07.03.2023 | Blog
Sozialverträgliche Mobilität - alle Menschen profitieren
Die Klimawandelfolgen sowie die Energieversorgungslage zeigen, dass ein „Weiter so“ im Verkehrssektor weder aus sozialen noch aus gesellschaftlichen Gesichtspunkten möglich ist. Doch im politischen Diskurs existiert die Erzählung, dass die Mobilitätswende unter sozialen Gesichtspunkten problematisch sei. Das Gegenteil ist der Fall. Die Mobilitätswende ist gerade auch aus sozialen Gründen notwendig. Bei einer sozialverträglichen Verkehrs- und Stadtplanung und dem Schutz des Klimas handelts es sich nicht um eine Entweder-oder-Frage: soziale Gerechtigkeit, Klimaschutz und Fairness bei den Mobilitätskosten gehen Hand in Hand miteinander.
Direkte und indirekte Folgen des Pkw-Verkehrs
Das heutige Verkehrssystem trägt zur sozialen Ungleichheit bei, verursacht Klimaschäden, erhöht den Flächenverbrauch, sorgt für Luft- und Lärmbelastungen und führt somit zu gesundheitlichen Schäden. Trotz einer zunehmenden Sensibilisierung für Klimaschutz ist die Pkw-Dichte in Deutschland so hoch wie nie zuvor. So ist auch der CO2-Ausstoß des Personenverkehrs seit 1995 nicht gesunken, obwohl die Fahrzeuge energieeffizienter geworden sind und der Verkehrssektor stellt mit 20 Prozent aller CO2-Emissionen den drittgrößten Verursacher von Treibhausgasemissionen dar.
Doch warum ist das Verkehrssystem nicht nur klimaschädlich, sondern auch sozial und ökonomisch ungerecht?

Gespeicherte Daten =>
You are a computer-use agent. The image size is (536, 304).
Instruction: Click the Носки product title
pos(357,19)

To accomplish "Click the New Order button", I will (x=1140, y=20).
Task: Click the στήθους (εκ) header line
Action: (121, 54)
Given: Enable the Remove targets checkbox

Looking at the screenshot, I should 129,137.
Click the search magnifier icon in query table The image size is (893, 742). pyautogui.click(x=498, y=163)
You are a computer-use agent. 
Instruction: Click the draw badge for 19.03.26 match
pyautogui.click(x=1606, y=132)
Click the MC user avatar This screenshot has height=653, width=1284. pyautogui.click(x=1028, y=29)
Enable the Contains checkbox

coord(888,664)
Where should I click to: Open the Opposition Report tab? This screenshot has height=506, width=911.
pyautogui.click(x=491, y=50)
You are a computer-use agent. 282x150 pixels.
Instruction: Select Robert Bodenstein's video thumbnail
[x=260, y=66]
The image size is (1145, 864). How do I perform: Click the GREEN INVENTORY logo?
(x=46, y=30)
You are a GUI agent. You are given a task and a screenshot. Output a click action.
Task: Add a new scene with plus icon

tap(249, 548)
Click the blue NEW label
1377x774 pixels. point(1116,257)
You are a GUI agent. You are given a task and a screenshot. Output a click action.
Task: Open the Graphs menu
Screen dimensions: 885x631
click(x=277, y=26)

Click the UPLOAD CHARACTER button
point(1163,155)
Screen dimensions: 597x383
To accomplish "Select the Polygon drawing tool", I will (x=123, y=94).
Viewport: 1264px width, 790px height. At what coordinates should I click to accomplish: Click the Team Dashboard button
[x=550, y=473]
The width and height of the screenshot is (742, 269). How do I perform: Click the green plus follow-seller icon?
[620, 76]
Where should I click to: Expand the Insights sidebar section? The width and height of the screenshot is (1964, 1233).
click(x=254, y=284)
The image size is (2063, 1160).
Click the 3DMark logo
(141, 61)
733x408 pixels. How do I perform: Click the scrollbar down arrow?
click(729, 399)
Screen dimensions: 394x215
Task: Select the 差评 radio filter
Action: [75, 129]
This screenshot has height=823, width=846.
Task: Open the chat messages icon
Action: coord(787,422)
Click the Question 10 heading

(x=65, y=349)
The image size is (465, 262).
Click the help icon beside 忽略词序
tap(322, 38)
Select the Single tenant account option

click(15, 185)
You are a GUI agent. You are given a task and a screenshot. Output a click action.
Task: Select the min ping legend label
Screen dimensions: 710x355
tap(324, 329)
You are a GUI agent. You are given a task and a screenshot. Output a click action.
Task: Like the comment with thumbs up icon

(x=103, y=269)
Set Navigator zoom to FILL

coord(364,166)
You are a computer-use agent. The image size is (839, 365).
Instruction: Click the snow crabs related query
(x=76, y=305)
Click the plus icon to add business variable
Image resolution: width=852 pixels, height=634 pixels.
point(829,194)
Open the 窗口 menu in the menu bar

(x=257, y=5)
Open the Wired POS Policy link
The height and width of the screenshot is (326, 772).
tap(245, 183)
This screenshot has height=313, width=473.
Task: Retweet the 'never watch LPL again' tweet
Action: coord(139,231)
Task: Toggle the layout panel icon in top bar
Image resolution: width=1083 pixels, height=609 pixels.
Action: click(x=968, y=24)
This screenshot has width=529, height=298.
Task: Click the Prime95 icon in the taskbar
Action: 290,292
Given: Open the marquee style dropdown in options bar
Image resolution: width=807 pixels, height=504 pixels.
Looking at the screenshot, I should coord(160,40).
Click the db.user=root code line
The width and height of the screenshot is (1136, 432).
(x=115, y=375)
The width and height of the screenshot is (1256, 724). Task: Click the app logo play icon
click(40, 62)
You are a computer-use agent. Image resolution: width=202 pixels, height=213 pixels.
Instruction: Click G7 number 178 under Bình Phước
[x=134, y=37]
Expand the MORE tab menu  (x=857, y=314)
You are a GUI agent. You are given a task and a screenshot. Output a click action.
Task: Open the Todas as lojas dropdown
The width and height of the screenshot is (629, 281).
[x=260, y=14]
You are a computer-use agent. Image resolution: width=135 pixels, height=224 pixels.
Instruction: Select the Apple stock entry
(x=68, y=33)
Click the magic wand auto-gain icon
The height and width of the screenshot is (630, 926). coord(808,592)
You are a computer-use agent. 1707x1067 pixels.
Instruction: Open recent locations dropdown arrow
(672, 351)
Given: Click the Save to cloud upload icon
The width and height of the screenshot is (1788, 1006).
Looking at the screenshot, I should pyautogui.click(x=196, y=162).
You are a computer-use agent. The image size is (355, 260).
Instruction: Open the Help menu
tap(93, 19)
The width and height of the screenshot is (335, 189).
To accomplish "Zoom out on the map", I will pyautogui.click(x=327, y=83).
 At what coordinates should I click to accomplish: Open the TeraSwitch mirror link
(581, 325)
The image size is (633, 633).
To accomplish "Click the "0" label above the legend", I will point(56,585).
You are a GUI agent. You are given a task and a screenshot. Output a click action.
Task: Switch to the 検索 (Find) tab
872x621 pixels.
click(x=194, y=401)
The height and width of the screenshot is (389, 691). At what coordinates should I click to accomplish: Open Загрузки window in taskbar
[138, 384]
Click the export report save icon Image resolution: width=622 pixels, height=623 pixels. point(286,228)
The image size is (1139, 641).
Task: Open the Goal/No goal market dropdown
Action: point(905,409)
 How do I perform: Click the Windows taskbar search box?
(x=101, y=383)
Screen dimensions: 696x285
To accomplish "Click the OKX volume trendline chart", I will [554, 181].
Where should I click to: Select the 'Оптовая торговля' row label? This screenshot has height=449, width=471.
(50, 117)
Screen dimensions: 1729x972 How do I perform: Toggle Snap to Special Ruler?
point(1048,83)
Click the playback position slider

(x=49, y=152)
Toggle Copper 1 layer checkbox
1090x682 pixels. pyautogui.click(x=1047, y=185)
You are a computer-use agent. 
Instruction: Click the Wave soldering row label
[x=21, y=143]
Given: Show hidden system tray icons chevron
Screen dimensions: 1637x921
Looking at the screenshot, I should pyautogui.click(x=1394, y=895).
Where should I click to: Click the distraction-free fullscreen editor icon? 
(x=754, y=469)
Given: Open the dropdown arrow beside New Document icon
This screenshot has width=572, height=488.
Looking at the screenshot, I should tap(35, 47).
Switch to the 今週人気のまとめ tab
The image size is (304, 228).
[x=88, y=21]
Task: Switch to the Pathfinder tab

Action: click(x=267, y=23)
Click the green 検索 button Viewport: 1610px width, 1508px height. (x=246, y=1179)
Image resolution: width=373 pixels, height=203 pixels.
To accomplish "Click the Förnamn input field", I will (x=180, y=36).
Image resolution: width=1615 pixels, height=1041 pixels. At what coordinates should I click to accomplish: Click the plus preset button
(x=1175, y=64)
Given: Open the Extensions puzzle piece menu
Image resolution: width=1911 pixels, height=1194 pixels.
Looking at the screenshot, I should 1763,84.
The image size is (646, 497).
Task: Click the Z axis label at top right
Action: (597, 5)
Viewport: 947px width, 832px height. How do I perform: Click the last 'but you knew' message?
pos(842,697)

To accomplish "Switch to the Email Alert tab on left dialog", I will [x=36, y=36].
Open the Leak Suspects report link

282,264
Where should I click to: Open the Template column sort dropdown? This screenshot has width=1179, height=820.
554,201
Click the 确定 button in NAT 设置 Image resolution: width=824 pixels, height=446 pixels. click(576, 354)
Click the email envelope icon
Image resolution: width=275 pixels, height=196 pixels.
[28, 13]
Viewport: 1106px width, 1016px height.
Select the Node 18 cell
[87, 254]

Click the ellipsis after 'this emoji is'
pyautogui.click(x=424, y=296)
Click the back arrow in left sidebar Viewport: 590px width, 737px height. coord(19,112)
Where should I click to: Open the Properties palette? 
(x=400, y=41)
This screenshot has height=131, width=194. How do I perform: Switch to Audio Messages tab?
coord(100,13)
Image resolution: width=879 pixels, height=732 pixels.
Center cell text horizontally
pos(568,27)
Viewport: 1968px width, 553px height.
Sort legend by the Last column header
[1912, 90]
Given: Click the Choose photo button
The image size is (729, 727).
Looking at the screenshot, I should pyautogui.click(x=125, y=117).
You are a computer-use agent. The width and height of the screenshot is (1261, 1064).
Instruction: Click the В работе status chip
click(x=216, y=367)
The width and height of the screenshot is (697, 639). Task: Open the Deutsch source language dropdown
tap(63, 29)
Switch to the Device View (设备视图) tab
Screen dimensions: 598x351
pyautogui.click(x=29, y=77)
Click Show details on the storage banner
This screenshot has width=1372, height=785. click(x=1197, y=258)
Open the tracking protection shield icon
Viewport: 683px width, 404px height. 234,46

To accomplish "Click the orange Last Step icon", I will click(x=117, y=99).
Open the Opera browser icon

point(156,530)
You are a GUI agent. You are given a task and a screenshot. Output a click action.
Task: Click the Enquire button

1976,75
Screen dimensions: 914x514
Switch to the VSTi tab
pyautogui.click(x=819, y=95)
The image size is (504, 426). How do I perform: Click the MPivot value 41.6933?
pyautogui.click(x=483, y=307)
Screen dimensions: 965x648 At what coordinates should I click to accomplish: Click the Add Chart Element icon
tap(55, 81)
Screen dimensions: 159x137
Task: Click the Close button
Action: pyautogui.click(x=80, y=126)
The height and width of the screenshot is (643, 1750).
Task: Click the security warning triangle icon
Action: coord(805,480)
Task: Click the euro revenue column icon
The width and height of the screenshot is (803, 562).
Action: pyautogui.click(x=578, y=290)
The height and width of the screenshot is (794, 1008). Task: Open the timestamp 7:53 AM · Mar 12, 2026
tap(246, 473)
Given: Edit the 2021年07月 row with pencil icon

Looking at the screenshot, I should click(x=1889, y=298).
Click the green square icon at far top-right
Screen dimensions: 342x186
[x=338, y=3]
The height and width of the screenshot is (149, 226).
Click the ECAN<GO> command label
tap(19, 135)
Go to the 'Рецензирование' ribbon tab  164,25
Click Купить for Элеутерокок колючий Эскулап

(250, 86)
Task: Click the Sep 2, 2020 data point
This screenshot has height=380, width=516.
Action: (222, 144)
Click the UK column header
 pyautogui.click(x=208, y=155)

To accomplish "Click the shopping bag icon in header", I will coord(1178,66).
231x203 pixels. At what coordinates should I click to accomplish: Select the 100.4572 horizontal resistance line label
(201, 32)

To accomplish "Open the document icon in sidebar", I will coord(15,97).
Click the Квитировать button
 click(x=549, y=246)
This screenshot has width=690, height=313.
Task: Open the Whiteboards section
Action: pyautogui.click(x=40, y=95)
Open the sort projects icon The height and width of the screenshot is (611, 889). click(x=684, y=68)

Aufgabenstellung =>
Zitiere aus dem Textauszug wortgetreu den Abschnitt, der mit den Worten „Direkte und indirekte“ beginnt und mit „von Treibhausgasemissionen dar.“ endet.

Gelöste Aufgabe =>
Direkte und indirekte Folgen des Pkw-Verkehrs
Das heutige Verkehrssystem trägt zur sozialen Ungleichheit bei, verursacht Klimaschäden, erhöht den Flächenverbrauch, sorgt für Luft- und Lärmbelastungen und führt somit zu gesundheitlichen Schäden. Trotz einer zunehmenden Sensibilisierung für Klimaschutz ist die Pkw-Dichte in Deutschland so hoch wie nie zuvor. So ist auch der CO2-Ausstoß des Personenverkehrs seit 1995 nicht gesunken, obwohl die Fahrzeuge energieeffizienter geworden sind und der Verkehrssektor stellt mit 20 Prozent aller CO2-Emissionen den drittgrößten Verursacher von Treibhausgasemissionen dar.